I'm older now and I get nasty looks from some people, called names and told I hav mental problems. I feel very aware and very clear. No mental problems here. Some people are bothered because they dont have the freedom to do as they wish, and they want to go against the grain like I do, but cant bear the price.
I had one child that was very gothy, and people warned me of my supposed bad example. Like me she never got into any trouble or hurt anyone.
I learned many things as the Goth world grew around me, that black is not evil, people who are different are not evil and judging by looks is a terrible thing to do. I also learned that the past had style and flair that is gone nowdays, so I chose to embrace it myself.
As I light candles and listen to music I often think that maybe all of this is not normal, for others, but for me it is more normal than anything else. The people I buy my candles from appreciate that.
In later years I had four hearses and I really enjoyed driving them, or having one of these highly unusual cars in the yard. The "ewwwe" attitude of others bcame amusing. AS a novelty I bought a casket from an auction and refitted it, then took it to the local haunted attractions and took photos in it. That turned out profitable and pretty soon the setup got very elaborate.
I always knew I was different, wearing black jeans that had buttons down the legs, a chrome waist chain and liking my hair black. When a group called Midnight Syndicate started making music for the houses, I found myself absorbing it and realized how different. I pretty much had the Gomez Addams mentality, but after a while I realized that contrary to popular belief there was nothing evil about it, just different.
After I had kids I found a 17th century black overcoat and I would never wear anything else if I could avoid it. I bought victorian clothes and even atop hat, and people would tell me how abnormal all that was, that I should stop that and wear "normal clothes like everybody else" I got to wondering why the demand to be a copy of others was such a big deal. I liked what I did, so finally I said the hell with it and did it. Let em stare.
Others would also run indoors to escape the storms outside and the wilder the lightning got the more I stood and watched it. I never fit in at the regular clubs and bars, but someone introduced me to a Goth club. There were plenty of others and I fit right in. They werent depressed, they werent cutting themselves, then werent worshipping Satan. They were just having fun and if I was not into something I just bypassed it.
I'm older now and I get nasty looks from some people, called names and told I hav mental problems. I feel very aware and very clear.
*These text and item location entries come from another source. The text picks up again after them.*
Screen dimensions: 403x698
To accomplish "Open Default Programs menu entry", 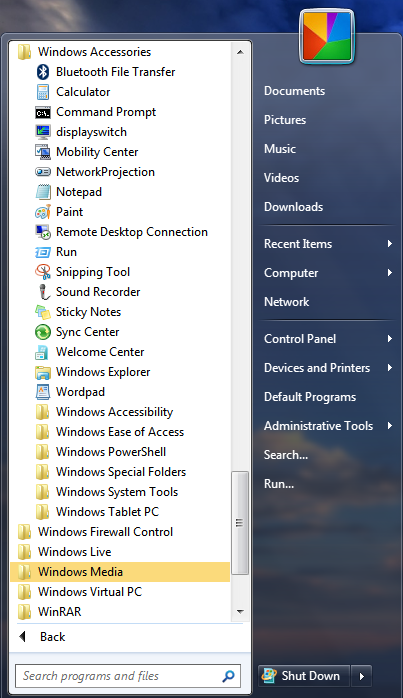I will [x=310, y=397].
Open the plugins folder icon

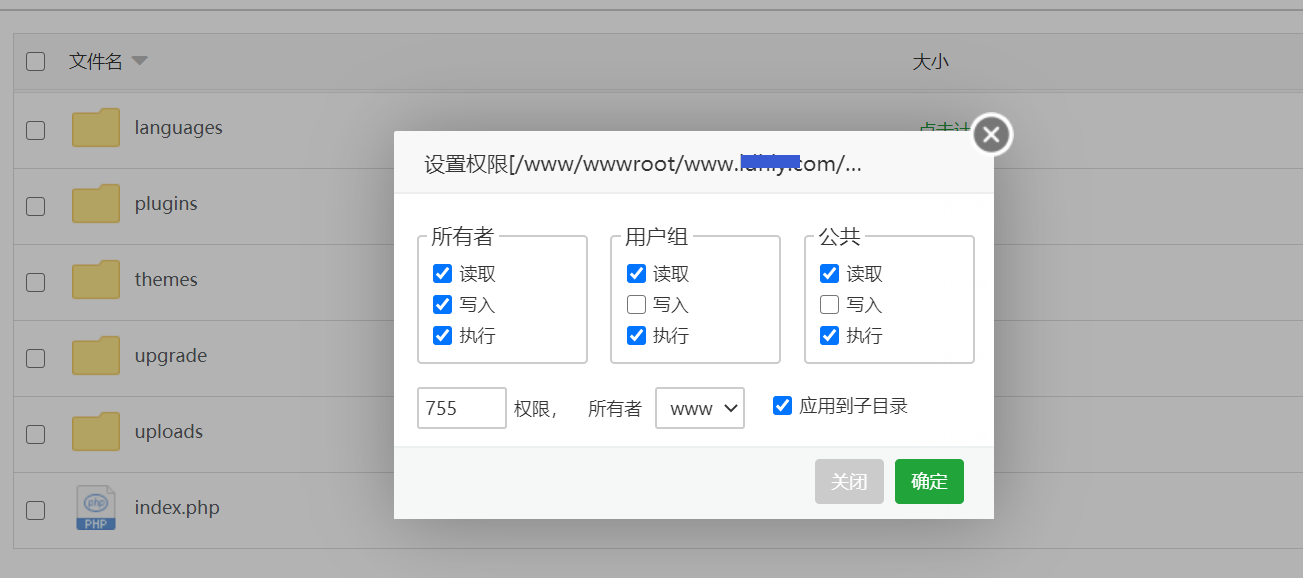coord(95,203)
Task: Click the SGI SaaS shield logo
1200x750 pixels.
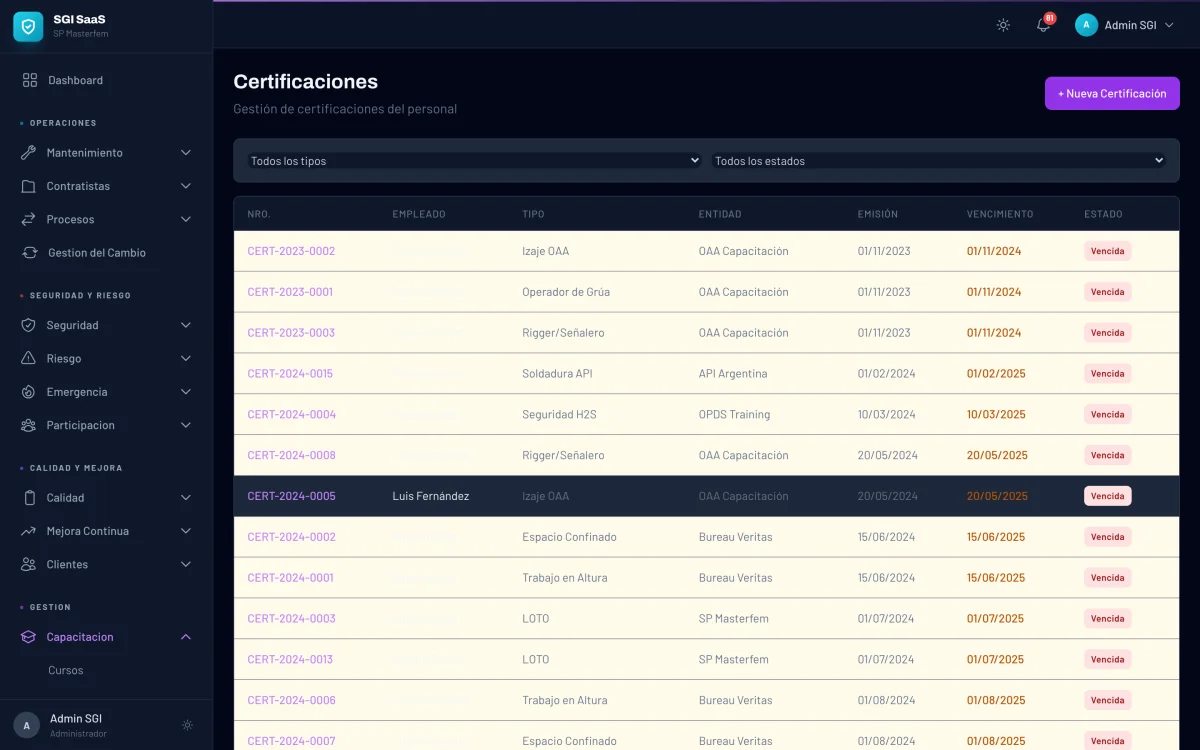Action: (27, 25)
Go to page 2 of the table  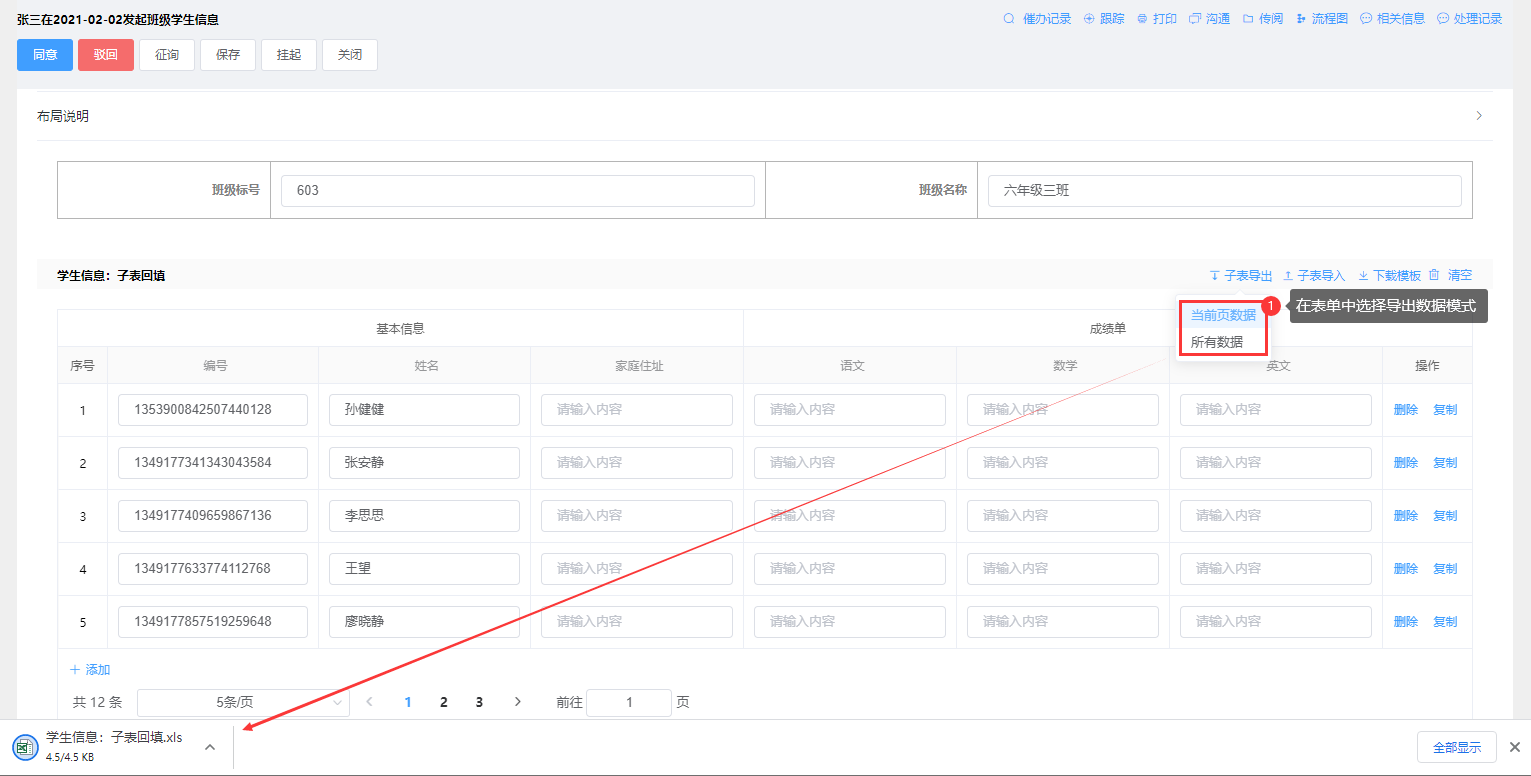[443, 702]
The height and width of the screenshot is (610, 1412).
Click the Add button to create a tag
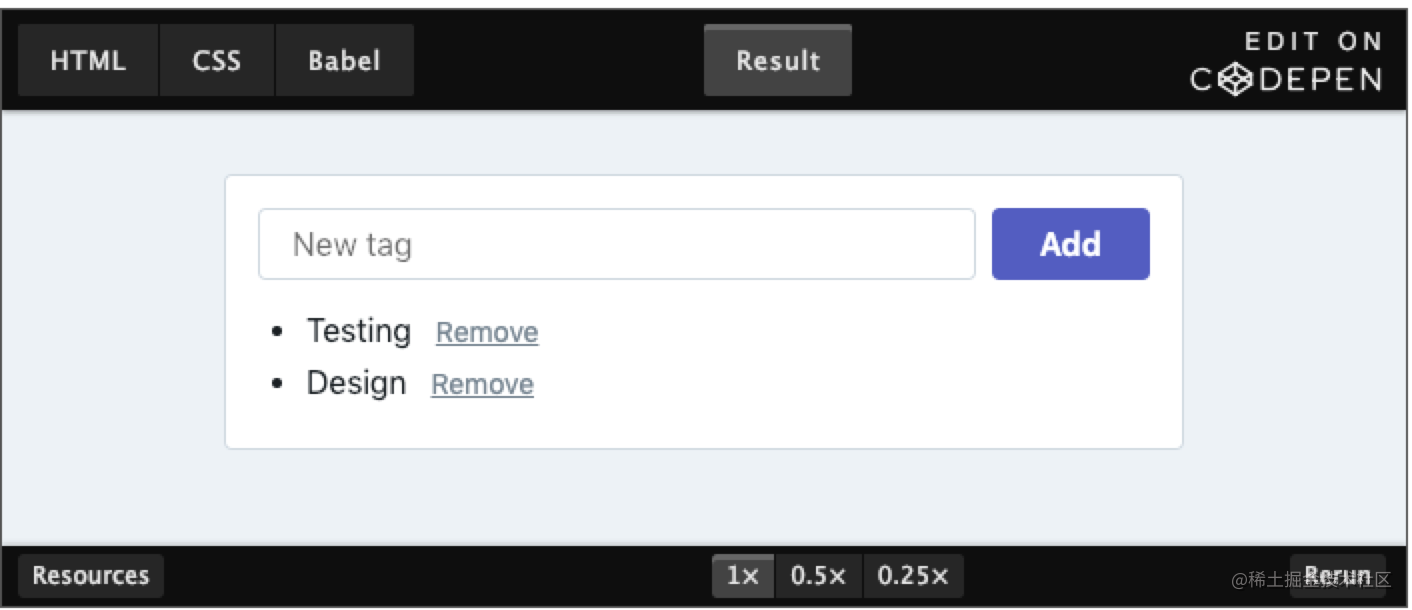1070,243
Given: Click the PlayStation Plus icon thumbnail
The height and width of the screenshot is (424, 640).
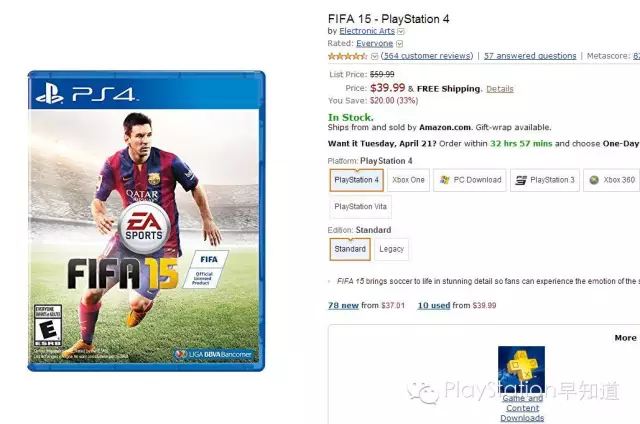Looking at the screenshot, I should coord(521,369).
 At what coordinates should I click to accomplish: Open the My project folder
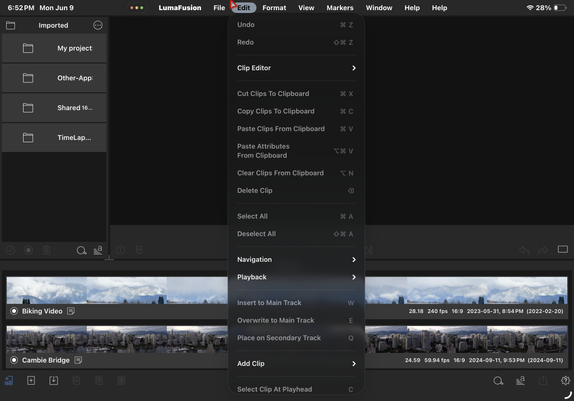[54, 48]
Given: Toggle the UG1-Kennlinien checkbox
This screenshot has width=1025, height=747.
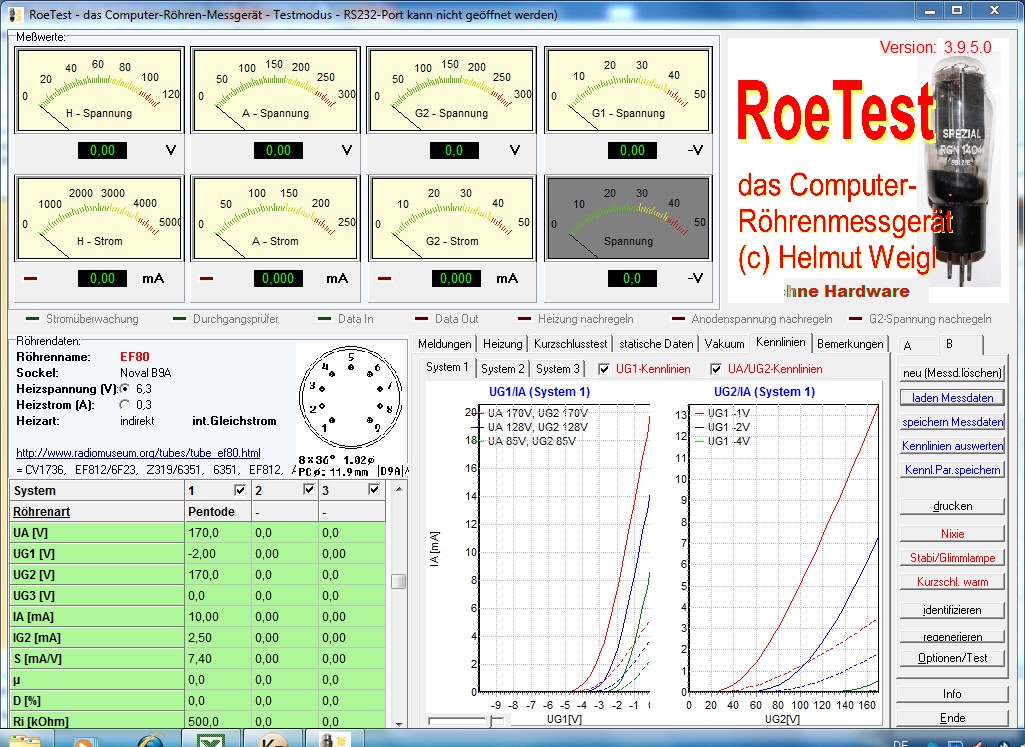Looking at the screenshot, I should [604, 369].
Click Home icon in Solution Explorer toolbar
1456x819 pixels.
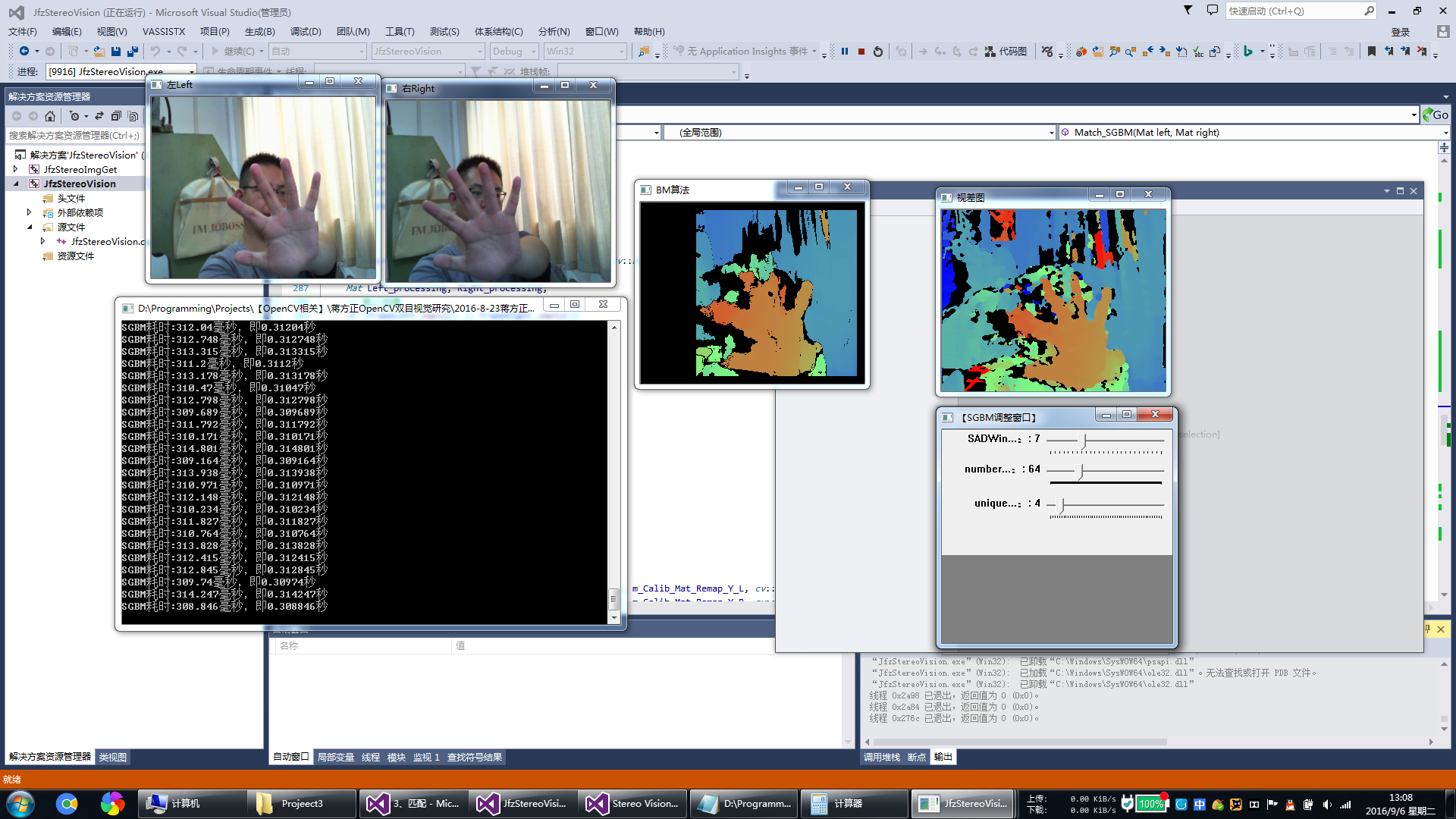50,116
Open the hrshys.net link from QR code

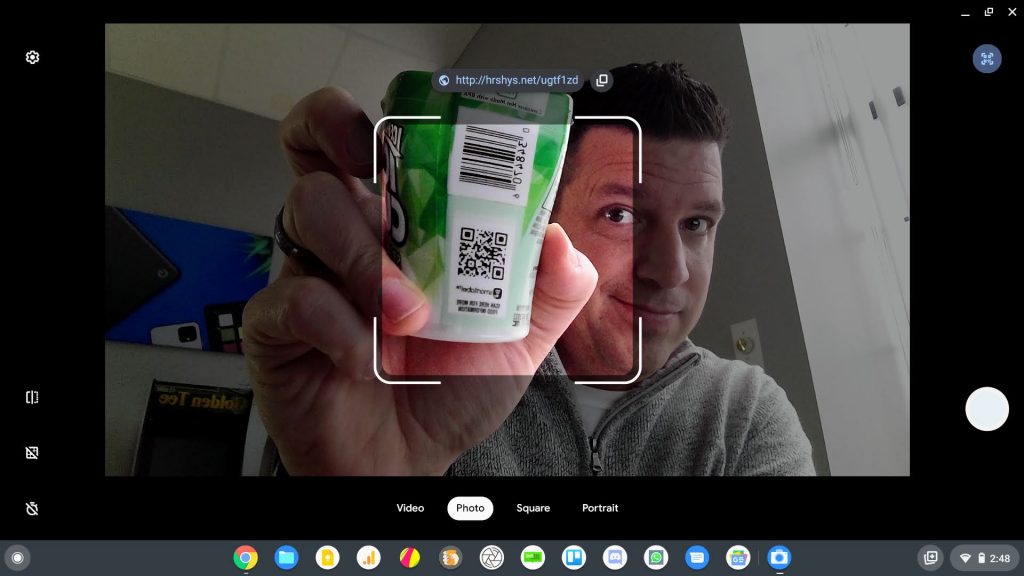515,80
No mental problems here. Some people are bothered because they dont have the freedom to do as they wish, and they want to go against the grain like I do, but cant bear the price.
I had one child that was very gothy, and people warned me of my supposed bad example. Like me she never got into any trouble or hurt anyone.
I learned many things as the Goth world grew around me, that black is not evil, people who are different are not evil and judging by looks is a terrible thing to do. I also learned that the past had style and flair that is gone nowdays, so I chose to embrace it myself.
As I light candles and listen to music I often think that maybe all of this is not normal, for others, but for me it is more normal than anything else. The people I buy my candles from appreciate that.